(Excerpted records Opens)

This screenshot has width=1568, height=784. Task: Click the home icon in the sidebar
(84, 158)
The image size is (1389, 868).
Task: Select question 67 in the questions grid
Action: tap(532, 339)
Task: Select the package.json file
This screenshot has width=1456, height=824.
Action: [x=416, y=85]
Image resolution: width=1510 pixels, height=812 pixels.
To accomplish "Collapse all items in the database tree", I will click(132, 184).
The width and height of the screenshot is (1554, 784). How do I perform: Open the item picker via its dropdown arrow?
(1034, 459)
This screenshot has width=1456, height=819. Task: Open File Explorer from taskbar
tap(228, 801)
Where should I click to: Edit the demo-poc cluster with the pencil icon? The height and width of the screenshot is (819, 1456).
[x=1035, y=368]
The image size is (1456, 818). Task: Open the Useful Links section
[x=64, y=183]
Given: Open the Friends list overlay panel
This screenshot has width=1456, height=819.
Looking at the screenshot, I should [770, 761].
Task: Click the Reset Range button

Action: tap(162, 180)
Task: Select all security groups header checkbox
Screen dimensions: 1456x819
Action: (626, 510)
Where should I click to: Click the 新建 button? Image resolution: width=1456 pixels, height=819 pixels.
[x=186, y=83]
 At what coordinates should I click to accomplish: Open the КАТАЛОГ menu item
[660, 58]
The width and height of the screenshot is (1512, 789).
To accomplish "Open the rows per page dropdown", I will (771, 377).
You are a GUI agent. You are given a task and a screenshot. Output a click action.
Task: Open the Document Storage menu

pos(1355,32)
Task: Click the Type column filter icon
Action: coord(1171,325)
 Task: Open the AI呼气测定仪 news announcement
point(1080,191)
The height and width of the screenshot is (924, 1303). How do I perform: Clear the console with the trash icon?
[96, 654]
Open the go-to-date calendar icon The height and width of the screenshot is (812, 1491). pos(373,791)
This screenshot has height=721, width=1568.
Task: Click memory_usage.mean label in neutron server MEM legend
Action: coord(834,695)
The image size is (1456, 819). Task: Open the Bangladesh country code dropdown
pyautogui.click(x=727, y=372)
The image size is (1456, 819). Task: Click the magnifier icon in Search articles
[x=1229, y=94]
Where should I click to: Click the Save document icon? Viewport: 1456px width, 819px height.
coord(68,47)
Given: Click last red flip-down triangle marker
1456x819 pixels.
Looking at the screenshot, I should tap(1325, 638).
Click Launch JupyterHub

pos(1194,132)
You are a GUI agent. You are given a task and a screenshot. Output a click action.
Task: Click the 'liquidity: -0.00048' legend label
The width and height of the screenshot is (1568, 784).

(Excerpted records Closes)

** Task statement **
Transcribe the full listing exactly, keeping every word as it is.

** Solved problem **
This screenshot has width=1568, height=784. Task: Click the home icon in the sidebar
(84, 158)
The image size is (1389, 868).
Task: Select question 67 in the questions grid
Action: tap(532, 339)
Task: Select the package.json file
This screenshot has width=1456, height=824.
Action: [x=416, y=85]
Image resolution: width=1510 pixels, height=812 pixels.
To accomplish "Collapse all items in the database tree", I will click(132, 184).
The width and height of the screenshot is (1554, 784). How do I perform: Open the item picker via its dropdown arrow?
(1034, 459)
This screenshot has width=1456, height=819. Task: Open File Explorer from taskbar
tap(228, 801)
Where should I click to: Edit the demo-poc cluster with the pencil icon? The height and width of the screenshot is (819, 1456).
[x=1035, y=368]
The image size is (1456, 818). Task: Open the Useful Links section
[x=64, y=183]
Given: Open the Friends list overlay panel
This screenshot has width=1456, height=819.
Looking at the screenshot, I should [770, 761].
Task: Click the Reset Range button

Action: tap(162, 180)
Task: Select all security groups header checkbox
Screen dimensions: 1456x819
Action: (626, 510)
Where should I click to: Click the 新建 button? Image resolution: width=1456 pixels, height=819 pixels.
[x=186, y=83]
 At what coordinates should I click to accomplish: Open the КАТАЛОГ menu item
[660, 58]
The width and height of the screenshot is (1512, 789).
To accomplish "Open the rows per page dropdown", I will (771, 377).
You are a GUI agent. You are given a task and a screenshot. Output a click action.
Task: Open the Document Storage menu

pos(1355,32)
Task: Click the Type column filter icon
Action: coord(1171,325)
 Task: Open the AI呼气测定仪 news announcement
point(1080,191)
The height and width of the screenshot is (924, 1303). How do I perform: Clear the console with the trash icon?
[96, 654]
Open the go-to-date calendar icon The height and width of the screenshot is (812, 1491). pos(373,791)
This screenshot has height=721, width=1568.
Task: Click memory_usage.mean label in neutron server MEM legend
Action: coord(834,695)
The image size is (1456, 819). Task: Open the Bangladesh country code dropdown
pyautogui.click(x=727, y=372)
The image size is (1456, 819). Task: Click the magnifier icon in Search articles
[x=1229, y=94]
Where should I click to: Click the Save document icon? Viewport: 1456px width, 819px height.
coord(68,47)
Given: Click last red flip-down triangle marker
1456x819 pixels.
Looking at the screenshot, I should tap(1325, 638).
Click Launch JupyterHub

pos(1194,132)
You are a GUI agent. You are given a task and a screenshot. Output a click action.
Task: Click the 'liquidity: -0.00048' legend label
The width and height of the screenshot is (1568, 784).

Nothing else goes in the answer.